Reproduce all of the listing below without alteration.

──────────────────────────────

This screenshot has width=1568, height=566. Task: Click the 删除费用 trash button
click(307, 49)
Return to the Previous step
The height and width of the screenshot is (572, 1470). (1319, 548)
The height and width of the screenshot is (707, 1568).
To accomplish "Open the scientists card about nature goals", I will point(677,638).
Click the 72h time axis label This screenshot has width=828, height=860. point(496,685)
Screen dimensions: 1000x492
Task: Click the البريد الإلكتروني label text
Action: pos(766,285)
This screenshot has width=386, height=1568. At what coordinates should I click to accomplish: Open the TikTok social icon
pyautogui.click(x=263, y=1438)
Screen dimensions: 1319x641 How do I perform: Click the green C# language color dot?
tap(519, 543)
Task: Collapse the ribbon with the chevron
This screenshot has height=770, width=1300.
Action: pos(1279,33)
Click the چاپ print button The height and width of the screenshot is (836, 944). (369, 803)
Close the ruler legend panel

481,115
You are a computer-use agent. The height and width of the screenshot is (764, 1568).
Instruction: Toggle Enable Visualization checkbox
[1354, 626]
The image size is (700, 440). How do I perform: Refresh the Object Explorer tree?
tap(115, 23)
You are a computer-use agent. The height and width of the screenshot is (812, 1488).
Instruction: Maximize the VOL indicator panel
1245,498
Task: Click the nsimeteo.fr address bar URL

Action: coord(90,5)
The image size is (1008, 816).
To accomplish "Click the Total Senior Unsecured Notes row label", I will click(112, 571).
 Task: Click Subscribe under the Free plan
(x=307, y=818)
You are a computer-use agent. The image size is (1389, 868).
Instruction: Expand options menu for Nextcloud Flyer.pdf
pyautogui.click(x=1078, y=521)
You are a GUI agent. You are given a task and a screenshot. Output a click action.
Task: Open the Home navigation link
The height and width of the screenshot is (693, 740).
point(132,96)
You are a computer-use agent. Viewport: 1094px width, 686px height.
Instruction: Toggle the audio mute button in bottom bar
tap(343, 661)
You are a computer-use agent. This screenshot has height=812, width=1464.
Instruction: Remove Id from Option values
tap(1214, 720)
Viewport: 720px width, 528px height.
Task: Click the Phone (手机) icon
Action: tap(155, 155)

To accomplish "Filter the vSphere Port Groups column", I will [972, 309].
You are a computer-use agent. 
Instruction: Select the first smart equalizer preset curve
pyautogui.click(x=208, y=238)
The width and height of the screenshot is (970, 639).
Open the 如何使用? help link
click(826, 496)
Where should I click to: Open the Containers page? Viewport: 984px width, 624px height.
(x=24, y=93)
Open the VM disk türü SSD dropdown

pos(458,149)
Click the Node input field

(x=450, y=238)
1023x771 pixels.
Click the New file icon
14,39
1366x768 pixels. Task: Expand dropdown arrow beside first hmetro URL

──────────────────────────────

• EXPECTED ANSWER
This screenshot has width=1568, height=566. Task: Click the 删除费用 trash button
click(307, 49)
Return to the Previous step
The height and width of the screenshot is (572, 1470). (1319, 548)
The height and width of the screenshot is (707, 1568).
To accomplish "Open the scientists card about nature goals", I will point(677,638).
Click the 72h time axis label This screenshot has width=828, height=860. point(496,685)
Screen dimensions: 1000x492
Task: Click the البريد الإلكتروني label text
Action: pos(766,285)
This screenshot has width=386, height=1568. At what coordinates should I click to accomplish: Open the TikTok social icon
pyautogui.click(x=263, y=1438)
Screen dimensions: 1319x641 How do I perform: Click the green C# language color dot?
tap(519, 543)
Task: Collapse the ribbon with the chevron
This screenshot has height=770, width=1300.
Action: pos(1279,33)
Click the چاپ print button The height and width of the screenshot is (836, 944). (369, 803)
Close the ruler legend panel

481,115
You are a computer-use agent. The height and width of the screenshot is (764, 1568).
Instruction: Toggle Enable Visualization checkbox
[1354, 626]
The image size is (700, 440). How do I perform: Refresh the Object Explorer tree?
tap(115, 23)
You are a computer-use agent. The height and width of the screenshot is (812, 1488).
Instruction: Maximize the VOL indicator panel
1245,498
Task: Click the nsimeteo.fr address bar URL

Action: coord(90,5)
The image size is (1008, 816).
To accomplish "Click the Total Senior Unsecured Notes row label", I will click(112, 571).
 Task: Click Subscribe under the Free plan
(x=307, y=818)
You are a computer-use agent. The image size is (1389, 868).
Instruction: Expand options menu for Nextcloud Flyer.pdf
pyautogui.click(x=1078, y=521)
You are a GUI agent. You are given a task and a screenshot. Output a click action.
Task: Open the Home navigation link
The height and width of the screenshot is (693, 740).
point(132,96)
You are a computer-use agent. Viewport: 1094px width, 686px height.
Instruction: Toggle the audio mute button in bottom bar
tap(343, 661)
You are a computer-use agent. This screenshot has height=812, width=1464.
Instruction: Remove Id from Option values
tap(1214, 720)
Viewport: 720px width, 528px height.
Task: Click the Phone (手机) icon
Action: tap(155, 155)

To accomplish "Filter the vSphere Port Groups column", I will [972, 309].
You are a computer-use agent. 
Instruction: Select the first smart equalizer preset curve
pyautogui.click(x=208, y=238)
The width and height of the screenshot is (970, 639).
Open the 如何使用? help link
click(826, 496)
Where should I click to: Open the Containers page? Viewport: 984px width, 624px height.
(x=24, y=93)
Open the VM disk türü SSD dropdown

pos(458,149)
Click the Node input field

(x=450, y=238)
1023x771 pixels.
Click the New file icon
14,39
1366x768 pixels. Task: Expand dropdown arrow beside first hmetro URL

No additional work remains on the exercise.